**SOURCE TEXT:**
Connection timeouts when using Reactor Netty based HTTP clients

3 minute read | By Anthony Salemo

This post will cover ‘An existing connection was forcibly closed by the remote host’ and ‘recvAddress(..) failed: Connection timed out’ messages that intermittently appear when using Java applications that use Reactor Netty HTTP clients

Overview

tldr: This issue is explained here in GitHub Issues - First WebClient request always fails after some idle time - Issue #764 - reactor/reactor-netty which is due to a closed connection between the client and server, typically with a load balancer in between, and this closed connection not being notified to the application using Reactor Netty (in the form of a RST packet). Reactor Netty then tries to reuse the connection that was closed by the load balancer - which then fails since it was already closed


This post is written in the context of load balancers being used with Azure. More specifically, Azure App Service - Linux (and Web App for Containers, Linux) and Container Apps

  • This can also happen when Azure Load Balancer is generally used in certain circumstances (see GitHub post above)

**DATA SHOWN:**
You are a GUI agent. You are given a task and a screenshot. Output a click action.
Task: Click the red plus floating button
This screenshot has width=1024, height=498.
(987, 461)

**WHAT YOU HAVE TO DO:** Please change "Azure Load Balancer" to "Azure Application Gateway" in the Reactor Netty timeout post, and give back the passage that starts at the words "This post is" and ends after "GitHub post above)". The material was taken from a separate source, not from the Reactor Netty timeout post.

**SOLUTION FOR THIS TASK:**
This post is written in the context of load balancers being used with Azure. More specifically, Azure App Service - Linux (and Web App for Containers, Linux) and Container Apps

  • This can also happen when Azure Application Gateway is generally used in certain circumstances (see GitHub post above)